- Abbreviation: FORD–Kenya
- Leader: Moses Wetangula
- Chairperson: Joel Amuma Ruhu
- Secretary-General: John Chikati
- Founder: George Kinuthia
- Founded: 1991
- Split from: FORD
- Headquarters: Riverside Drive, Nairobi
- Ideology: Social democracy
- Political position: Centre-left
- National affiliation: Kenya Kwanza
- Colours: Black, white and green
- National Assembly: 5 / 349
- Senate: 1 / 67
- Governors: 1 / 47

Website
- www.fordkenya.party

= Forum for the Restoration of Democracy – Kenya =

Political party

Forum for the Restoration of Democracy–Kenya (FORD–Kenya) is a Kenyan political party. The party has sat in the government of Kenya once, under the National Rainbow Coalition, from 2003 to 2007, having ended forty years of one party (Kenya African National Union) rule. In April 2022, the party joined the Kenya Kwanza coalition for the August 2022 elections, and is headed by Moses Wetangula, the current speaker of the National Assembly of Kenya. The party tends to be more popular among the Luhya people.

== History ==
The history of FORD–Kenya is essentially the history of multi-party politics in Kenya. Kenya was a one-party state until December 1991, when a special conference of the ruling Kenya African National Union (KANU) agreed to introduce a multiparty political system. An umbrella political grouping, the Forum for the Restoration of Democracy (FORD), had been formed in August 1991 by six opposition leaders to fight for change in the country. The six were Jaramogi Oginga Odinga, Phillip Gachoka, Ahmed Bamahariz, Salim Ndamwe, Masinde Muliro and George Nthenge. But President Daniel arap Moi had outlawed it, its leaders were under constant surveillance by security agents, and their meetings outlawed. Intimidation only eased after sustained pressure from the United Kingdom, the United States, and Scandinavian countries.

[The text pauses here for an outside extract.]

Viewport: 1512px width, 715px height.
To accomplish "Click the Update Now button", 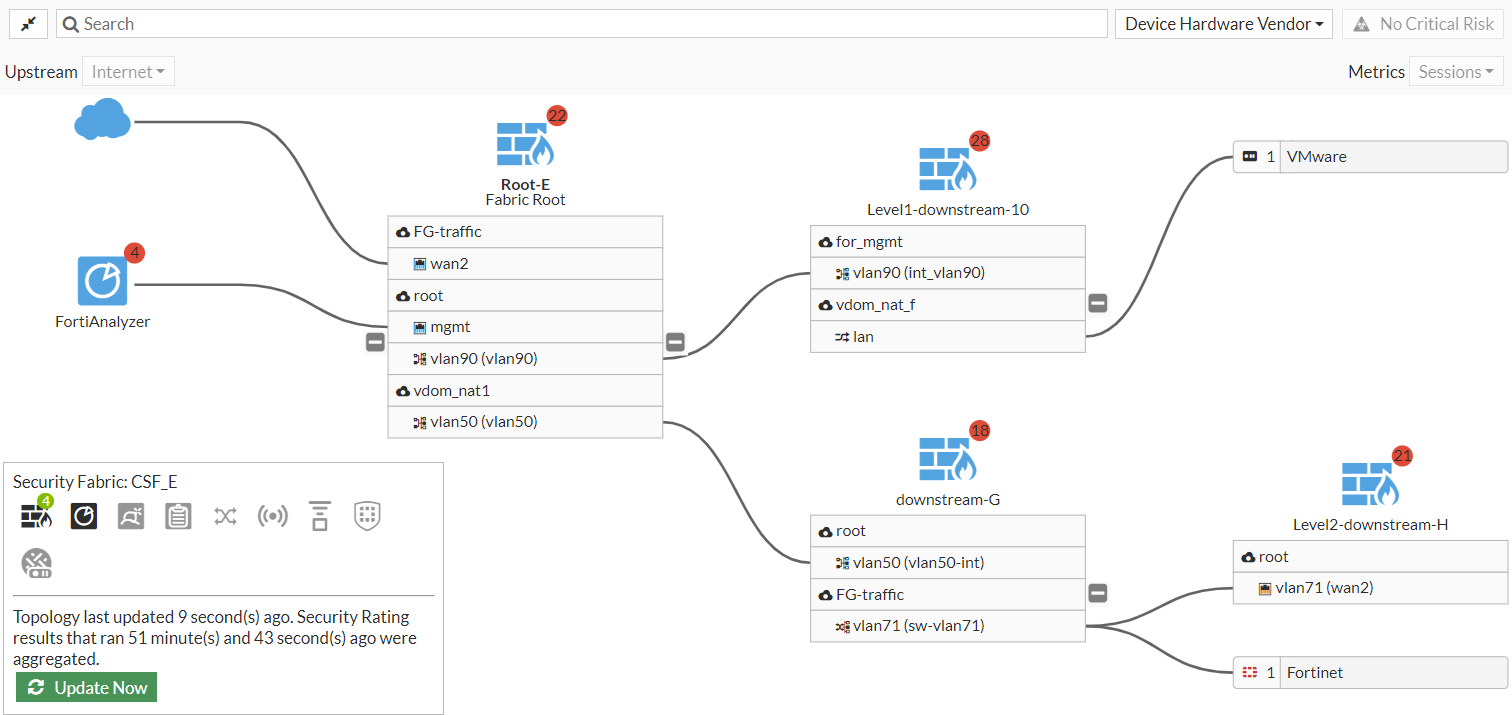I will [87, 688].
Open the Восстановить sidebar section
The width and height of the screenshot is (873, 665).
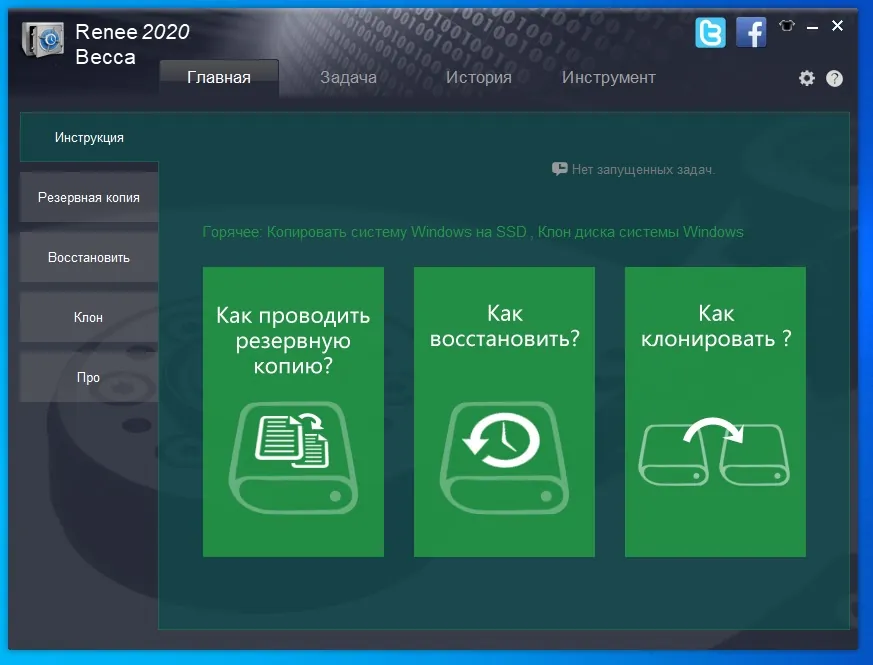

In August 1992, due to an internal power struggle over the leadership of FORD, the party split into two factions: FORD–Asili (led by Kenneth Matiba) and FORD–Kenya (led by Oginga Odinga). FORD–Kenya performed poorly in the general elections of 1992, coming a distant third behind KANU and FORD–Asili. The reelection of President Moi and KANU, both deeply unpopular, owed much to the division of the original FORD.

Odinga died in January 1994 and was succeeded as chairman of FORD–Kenya by Michael Wamalwa Kijana. At the time, FORD–Kenya's leadership included some of the top opposition leaders in Kenya, including lawyer James Orengo, economist Professor Peter Anyang' Nyong'o, Raila Odinga (the son of Oginga Odinga), Oburu Odinga (Raila's elder brother), environmentalist, and, later on, Nobel laureate, Wangari Maathai, and many others. But the party was headed for yet another split. Michael Wamalwa and Raila Odinga tussled over the leadership of FORD–Kenya for 2 years. In 1997, Wamalwa beat Odinga in free and fair party elections, precipitating a devastating tribal split that the party has yet to recover from. Raila, with a sizeable number of Luo MP's, left FORD–Kenya to join the National Development Party of Kenya (NDP). In the 1997 general elections, FORD–Kenya finished fourth, behind Raila's NDP.

== General elections ==

=== 2002 General elections ===

Kenya's opposition political parties finally put their differences behind them in the run-up to the 2002 general elections, fielding one candidate, Mwai Kibaki, for the presidency. Kibaki defeated the KANU candidate, Uhuru Kenyatta, and formed a government of national unity. He appointed FORD–Kenya's leader, Michael Wamalwa, to be vice president and gave a number of cabinet positions to FORD–Kenya MPs.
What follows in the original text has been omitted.